Anonymous wrote:I'm a 50 year old dude. Closest I ever came to being groped was one Halloween in college where my costume was "flasher." I went to the bars with a long coat on (shorts underneath and no shirt.) On the street, as I was leaving, some girl came up behind me and lifted up my coat to see how committed I was to the costume.
That was fun for me, but I totally understand why the dynamic is way different in the situations being described in this thread.
Anonymous wrote:This has never happened to me. I am surprised at how many people here are saying it has happened frequently to them. I am older than some of you responding, in my late fifties, so maybe guys weren’t doing this kind of thing when I was younger.
Anonymous wrote:Anonymous wrote:Anonymous wrote:Anonymous wrote:Anonymous wrote:Anonymous wrote:Anonymous wrote:Anonymous wrote:Hundreds of times when I've been at a bar or club or at a party.

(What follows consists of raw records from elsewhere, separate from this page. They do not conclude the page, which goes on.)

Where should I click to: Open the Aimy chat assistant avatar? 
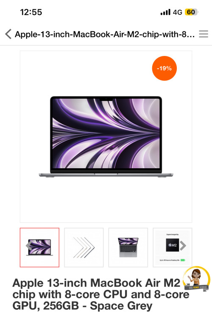coord(197,278)
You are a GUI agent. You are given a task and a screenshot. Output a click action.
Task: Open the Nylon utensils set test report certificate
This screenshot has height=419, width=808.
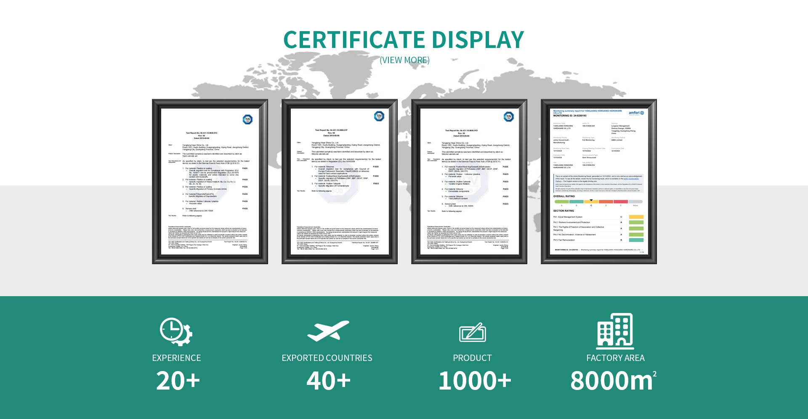click(x=210, y=181)
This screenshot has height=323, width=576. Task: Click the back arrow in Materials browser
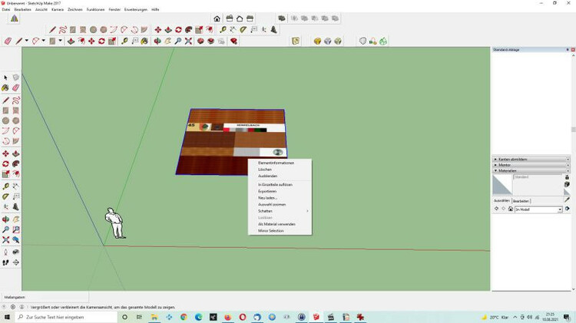[496, 209]
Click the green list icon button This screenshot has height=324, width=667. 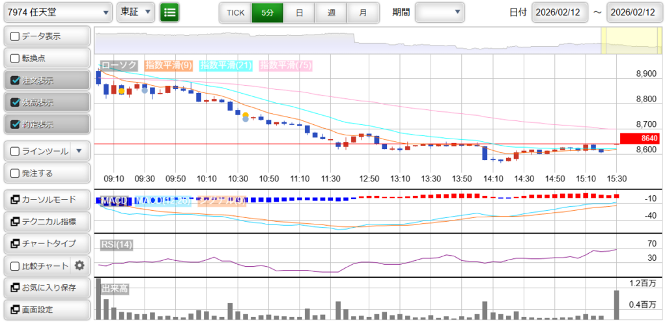[x=169, y=12]
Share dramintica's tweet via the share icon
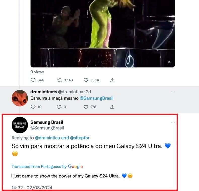Viewport: 199px width, 191px height. coord(112,107)
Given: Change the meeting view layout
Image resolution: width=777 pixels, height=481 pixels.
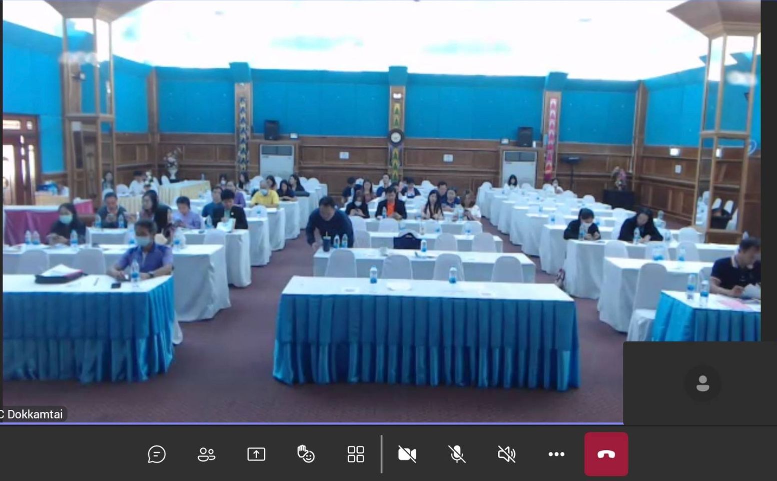Looking at the screenshot, I should click(356, 454).
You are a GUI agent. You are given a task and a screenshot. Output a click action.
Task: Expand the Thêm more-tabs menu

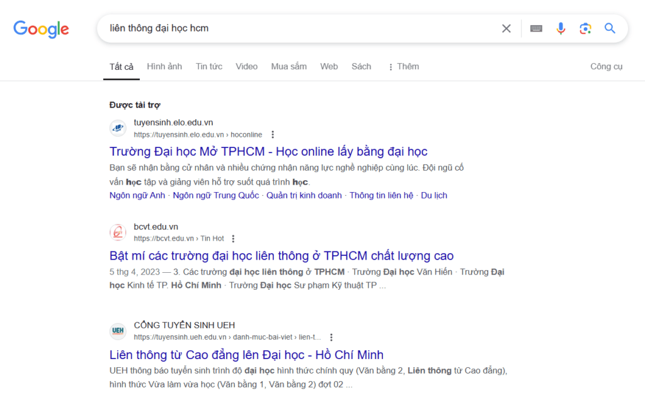403,67
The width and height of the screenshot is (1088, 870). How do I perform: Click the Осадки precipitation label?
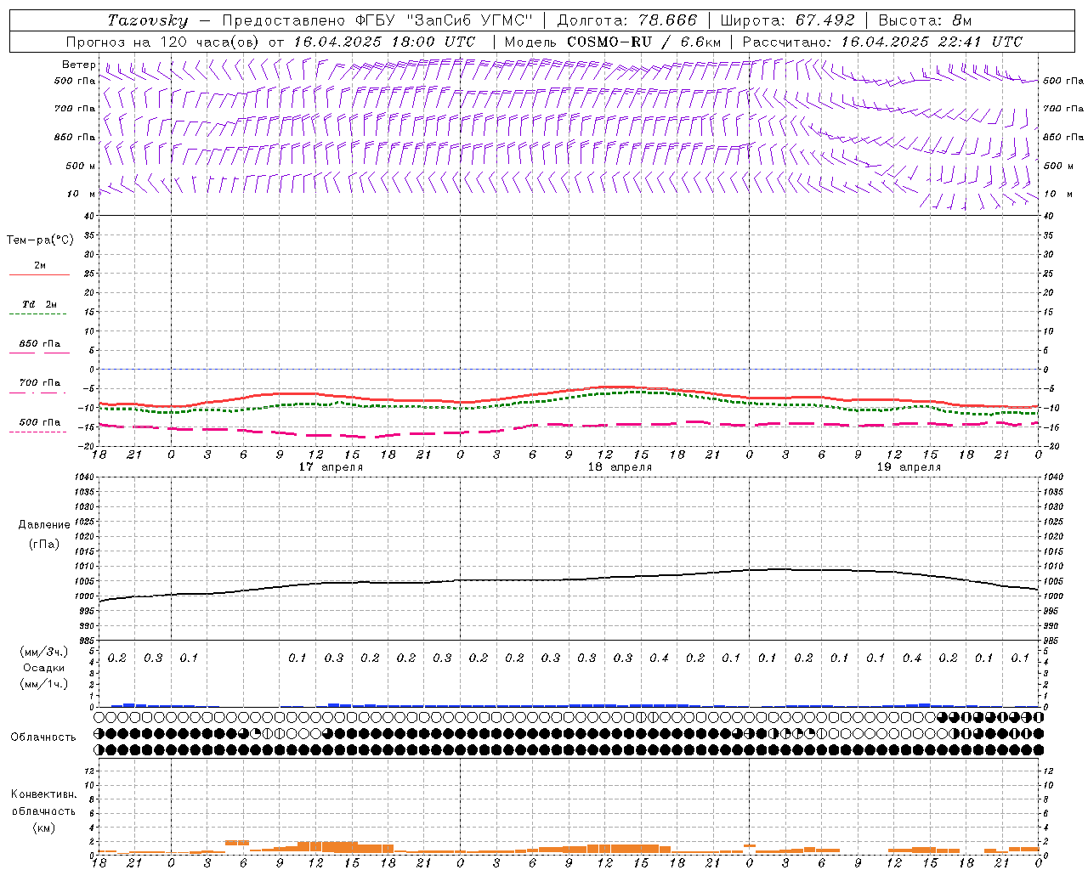pos(43,668)
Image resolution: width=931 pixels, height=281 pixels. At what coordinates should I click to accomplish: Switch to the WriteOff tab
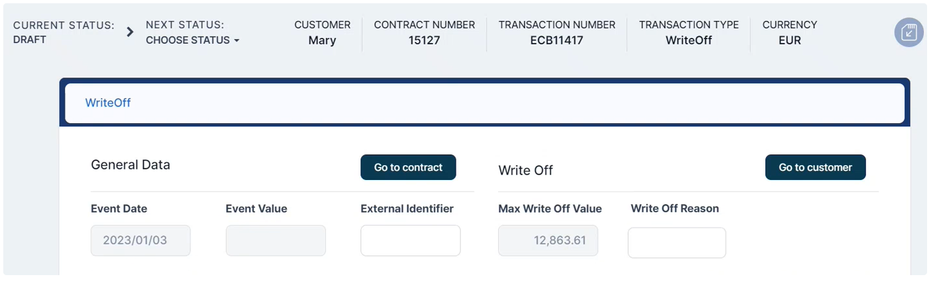tap(108, 103)
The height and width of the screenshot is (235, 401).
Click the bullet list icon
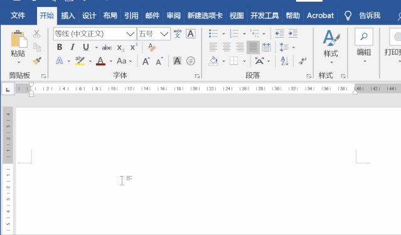[213, 33]
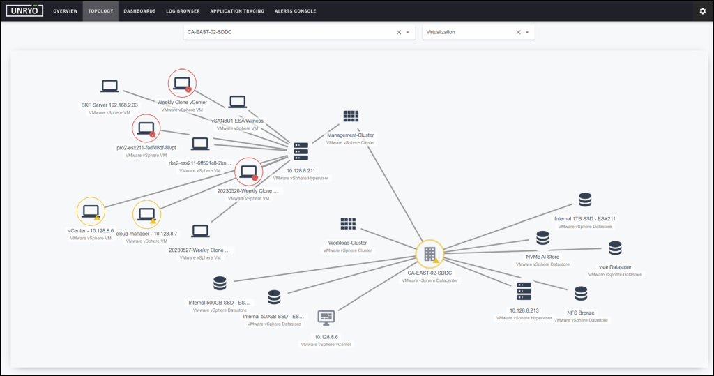Expand the Virtualization dropdown arrow
The height and width of the screenshot is (376, 714).
tap(527, 32)
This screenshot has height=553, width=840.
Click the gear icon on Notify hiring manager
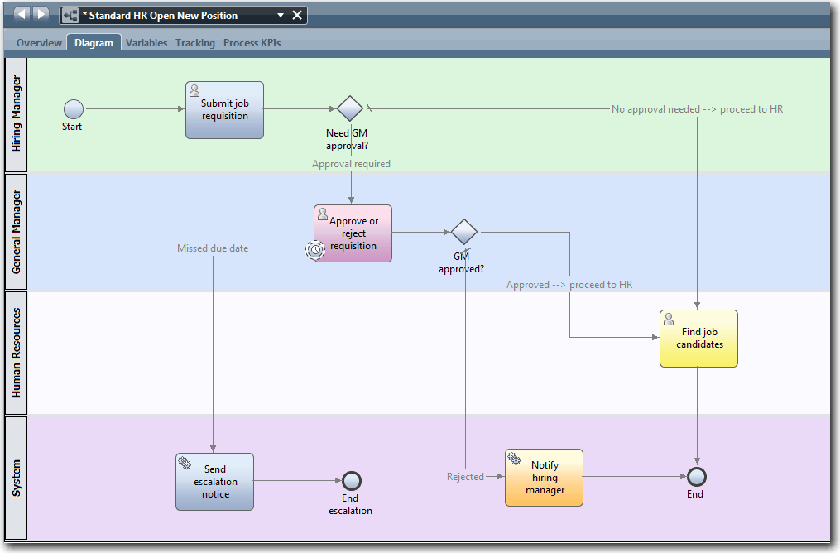pyautogui.click(x=516, y=457)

In those places, that's being friendly.
No, it is not. If you're a man, how would you feel about a random man touching your crotch while you're out having a drink with some friends?

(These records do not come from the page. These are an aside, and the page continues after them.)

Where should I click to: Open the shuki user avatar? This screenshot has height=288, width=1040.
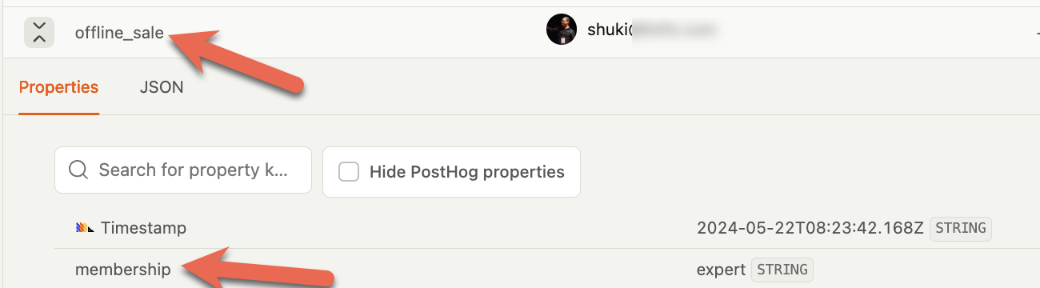click(x=562, y=30)
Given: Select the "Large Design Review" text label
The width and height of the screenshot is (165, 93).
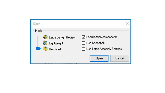Looking at the screenshot, I should coord(62,37).
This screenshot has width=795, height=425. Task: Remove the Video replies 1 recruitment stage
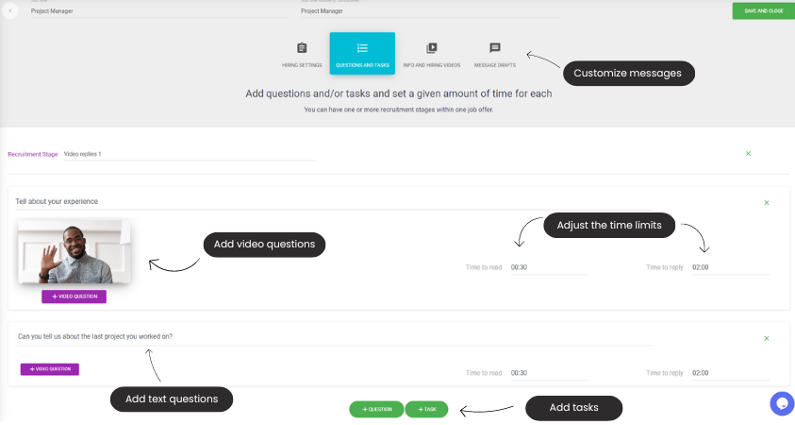pos(748,153)
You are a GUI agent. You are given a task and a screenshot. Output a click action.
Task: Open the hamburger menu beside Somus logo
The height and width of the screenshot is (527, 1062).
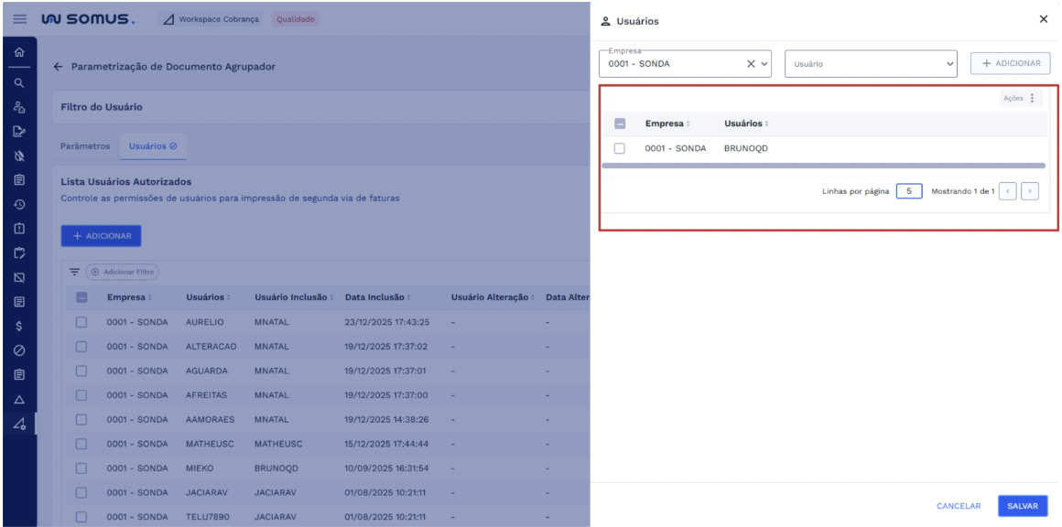[19, 19]
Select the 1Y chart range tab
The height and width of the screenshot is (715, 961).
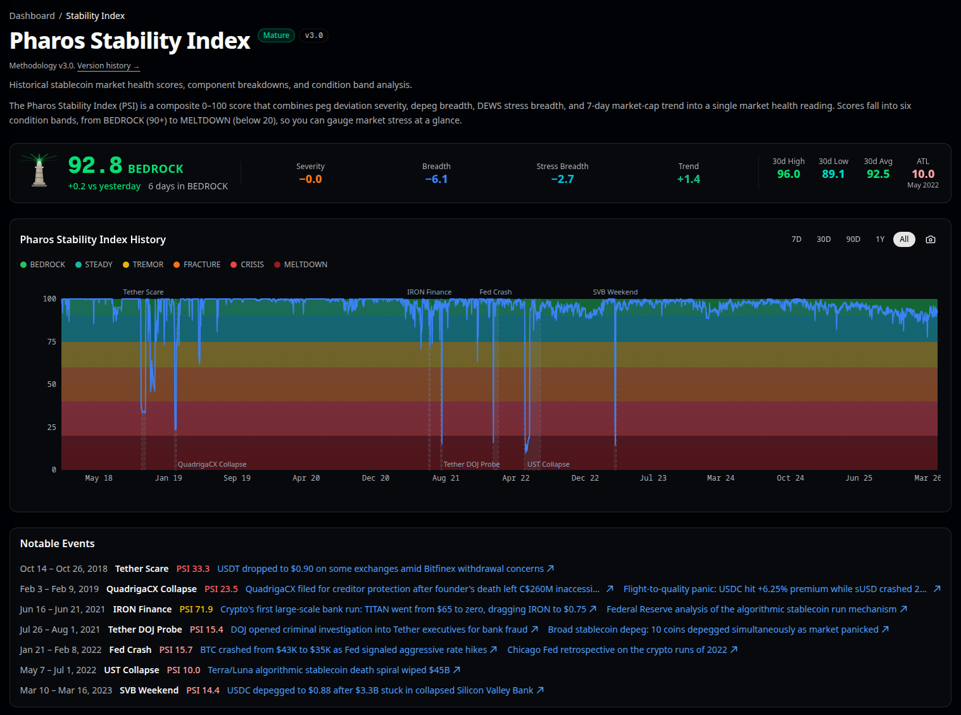880,239
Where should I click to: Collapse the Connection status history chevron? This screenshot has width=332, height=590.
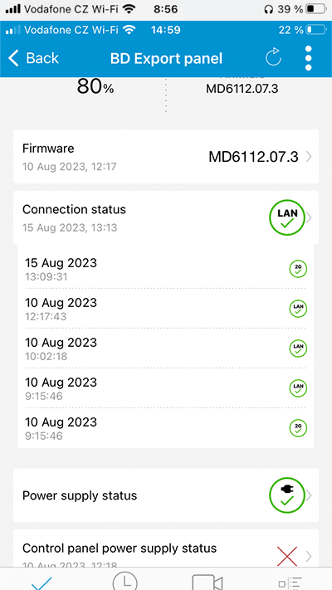[x=310, y=218]
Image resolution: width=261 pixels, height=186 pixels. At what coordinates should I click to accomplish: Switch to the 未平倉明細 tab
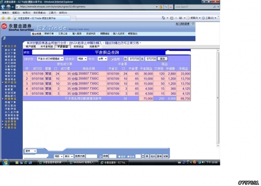[46, 47]
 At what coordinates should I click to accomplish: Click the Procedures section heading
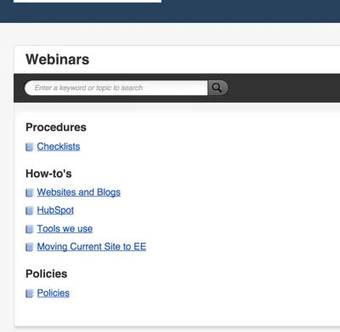56,127
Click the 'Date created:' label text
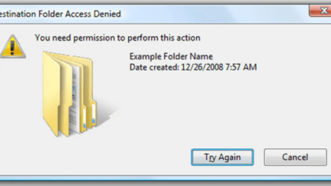The height and width of the screenshot is (186, 331). tap(154, 67)
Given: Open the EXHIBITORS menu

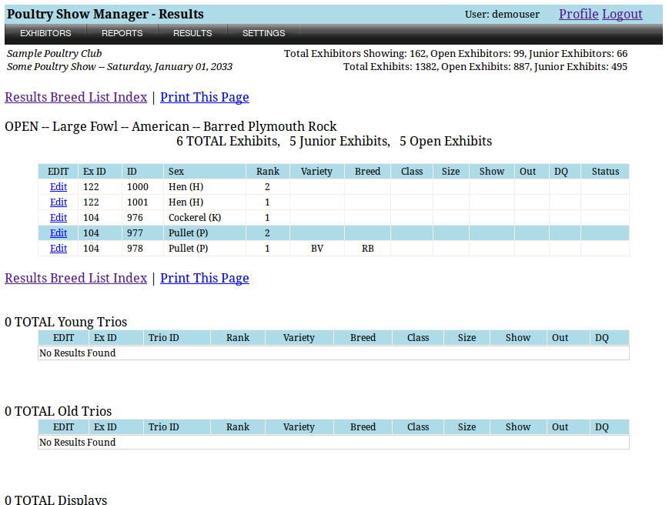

That previous comment is likely from a man - who has groped women and doesn't like to think of himself as a sex offender.

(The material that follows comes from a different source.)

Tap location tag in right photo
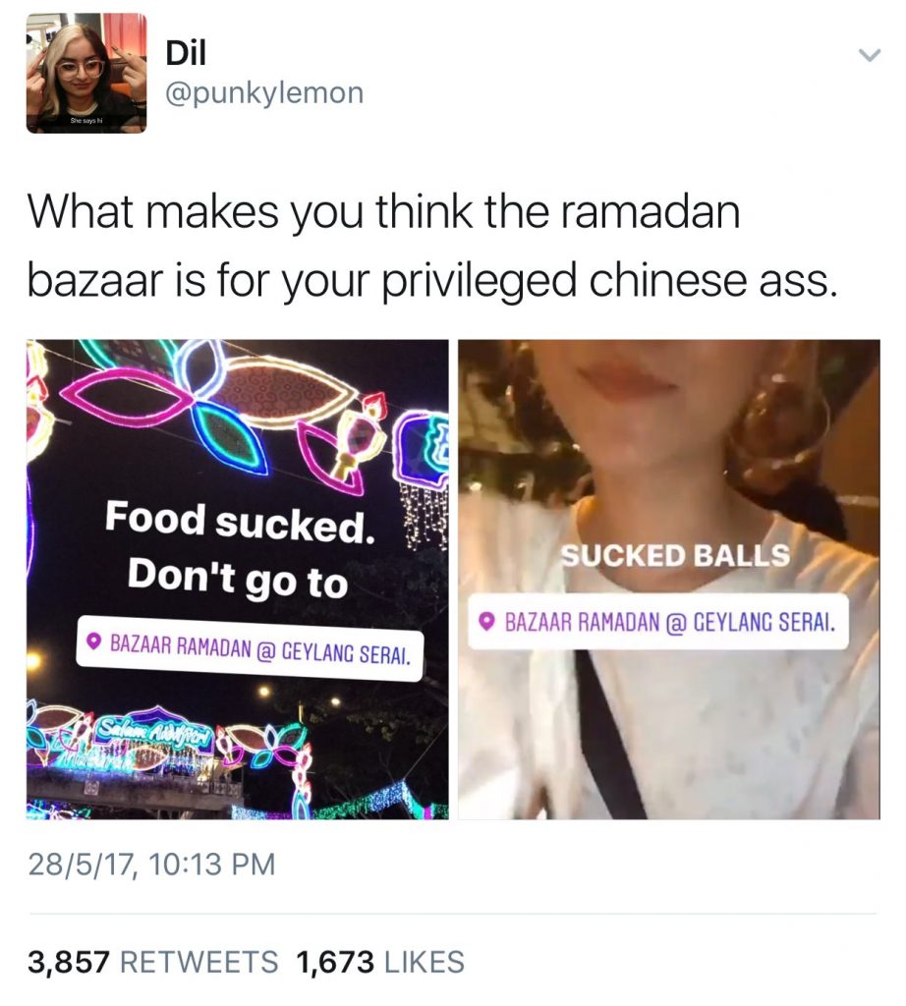The height and width of the screenshot is (1006, 906). tap(658, 622)
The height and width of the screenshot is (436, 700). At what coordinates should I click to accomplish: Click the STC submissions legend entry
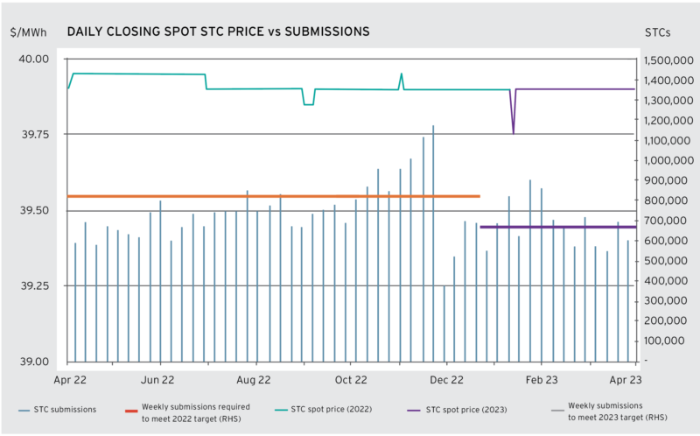58,410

That's why I asked him how he'd feel if a man did to him what he thinks is "friendly" when men do it to women.
PP here, female, btw. Are you kidding? Guys would love it.
Being groped by another man? I don't think so.
The parallel would be getting groped by a woman. But carry on.
Anonymous wrote:Anonymous wrote:I was groped many times in junior high and high school and it always was a big joke. The boys would try to pull our string bikini's off at the public pools. It was boys being boys.
Now in the #metoo days when a sexual assault (groping) is committed by a teenager at school it makes headlines and the citizens come out with their pitchforks to extract a pound of flesh from the sex offender.
It's actually why Christine Blasey Ford's story didn't faze me in the least. I thought it almost certainly did happen as she described it, but that sort of thing happened to many young females in the 80s - unwanted groping, throwing on beds, wrestling - myself included. I had an occasion where I was terrified and thought I might be raped. But I must say, it was so commonplace among the girls I knew that I didn't feel traumatized by it.
I cannot even tell you how many times I was groped - breasts, derriere, crotch. I didn't realize it was sexual assault until someone at the law firm where I was a paralegal told me that it was. I was 25.